TASK DETAILS: Reproduce word for word the stretch of the entries below, from the line containing "You are a computer-use" through the end of the entries. Leave the pictures out of your answer.
- - -
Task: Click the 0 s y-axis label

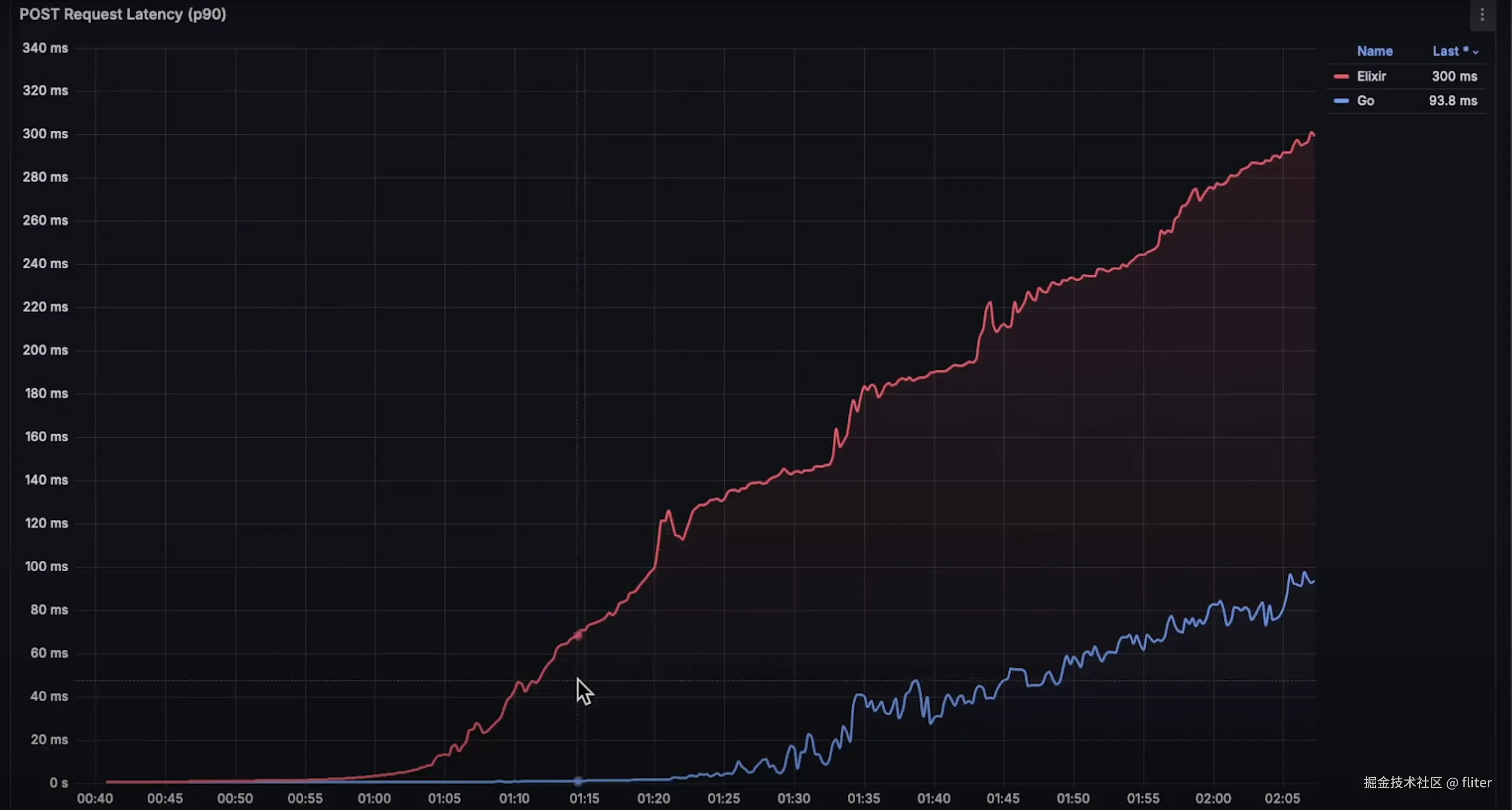Action: click(x=58, y=783)
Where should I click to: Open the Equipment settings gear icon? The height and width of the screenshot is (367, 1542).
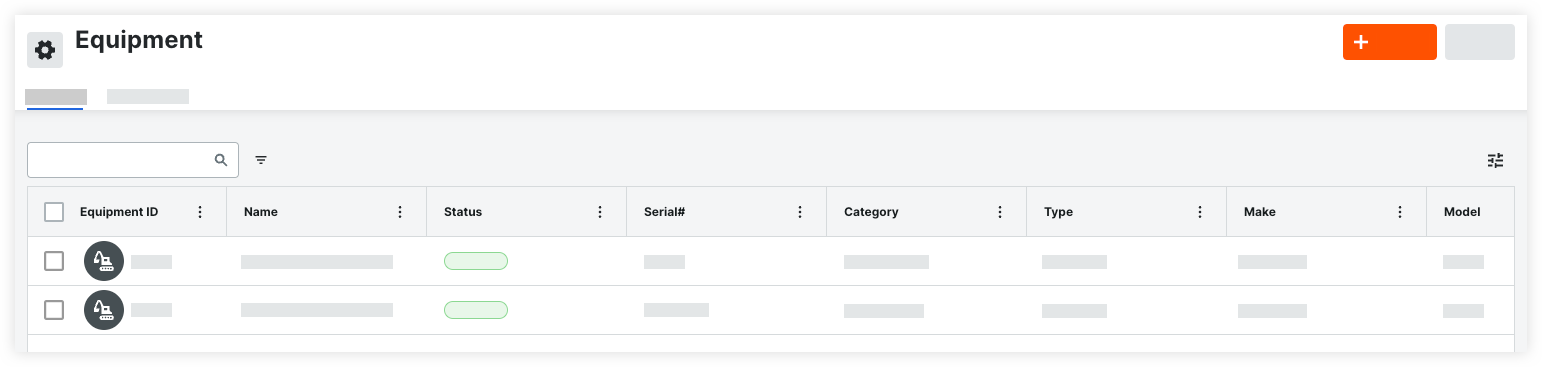45,50
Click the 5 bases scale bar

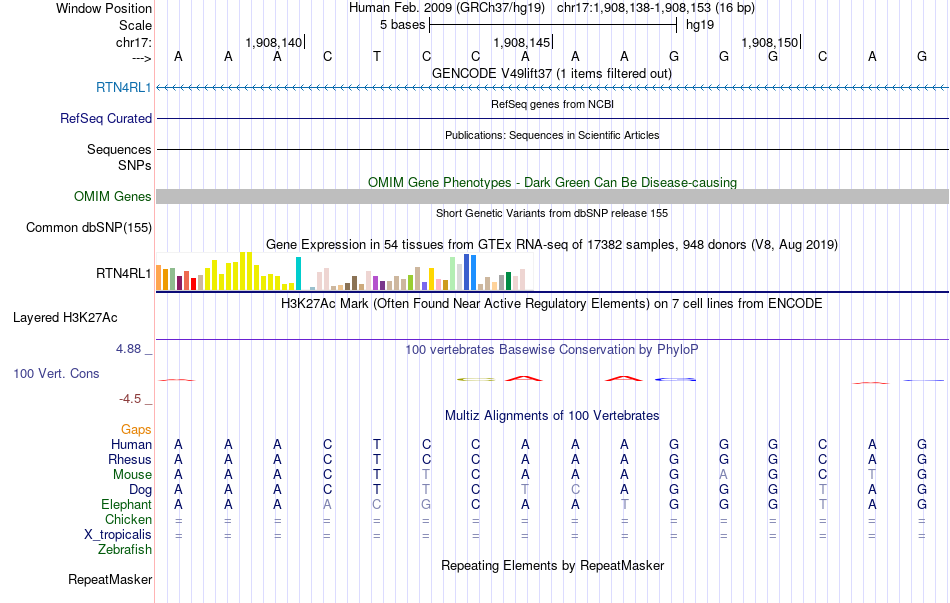[552, 23]

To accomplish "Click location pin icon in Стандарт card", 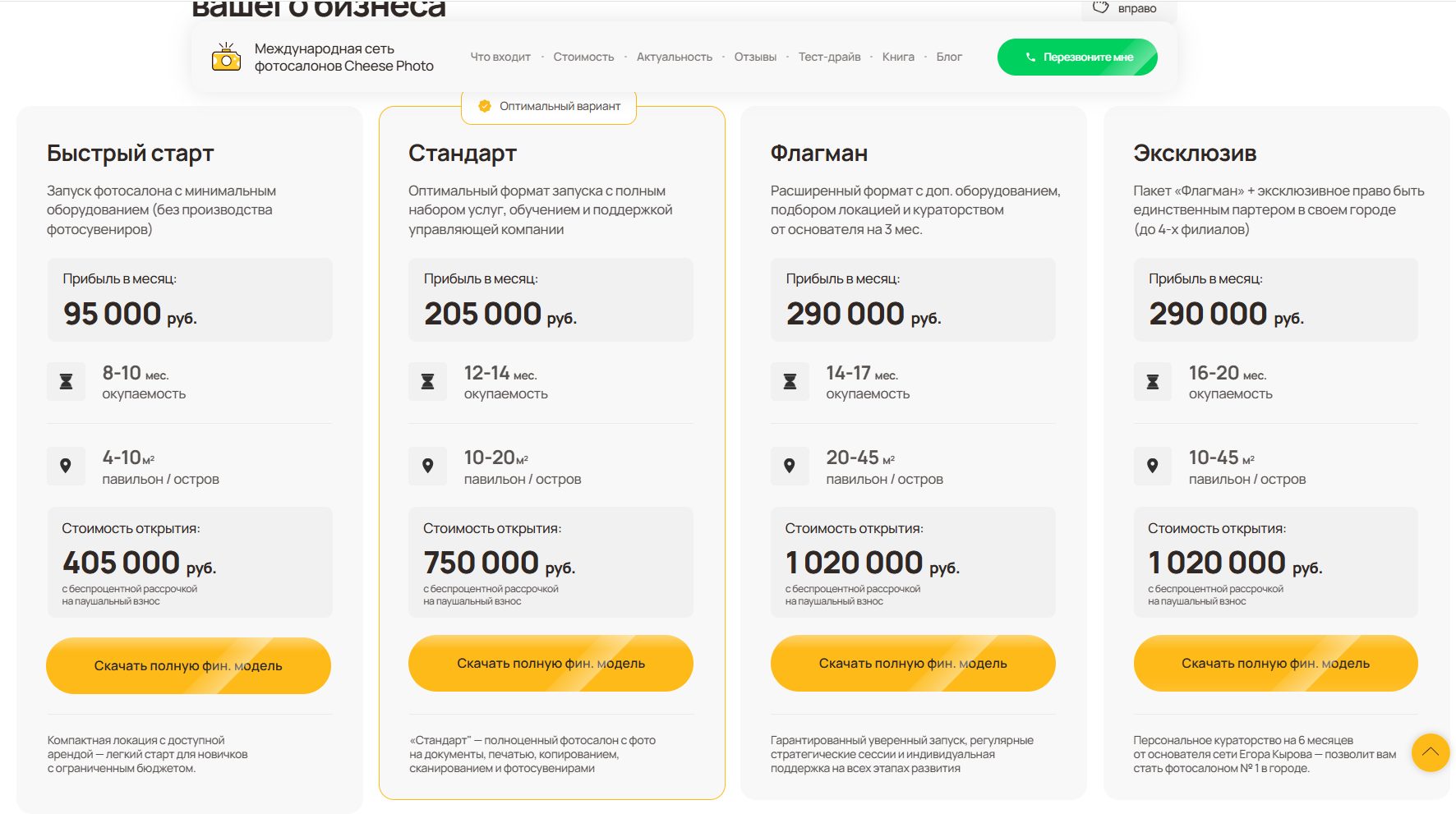I will (x=428, y=466).
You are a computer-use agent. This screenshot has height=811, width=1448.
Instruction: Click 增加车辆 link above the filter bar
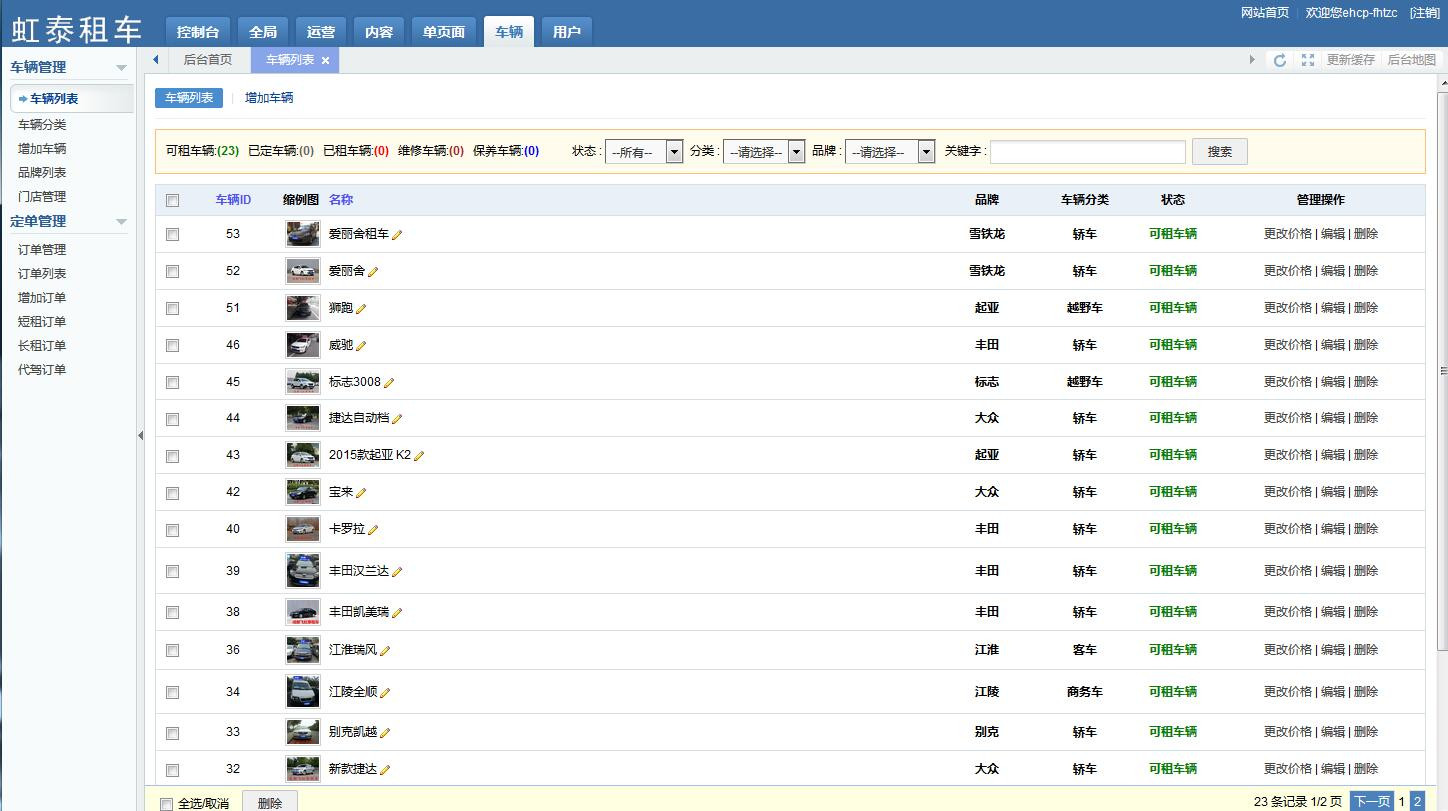pyautogui.click(x=269, y=98)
- - -
OUTPUT:
You are a computer-use agent. This screenshot has height=811, width=1448.
Instruction: Click 增加车辆 link above the filter bar
pyautogui.click(x=269, y=98)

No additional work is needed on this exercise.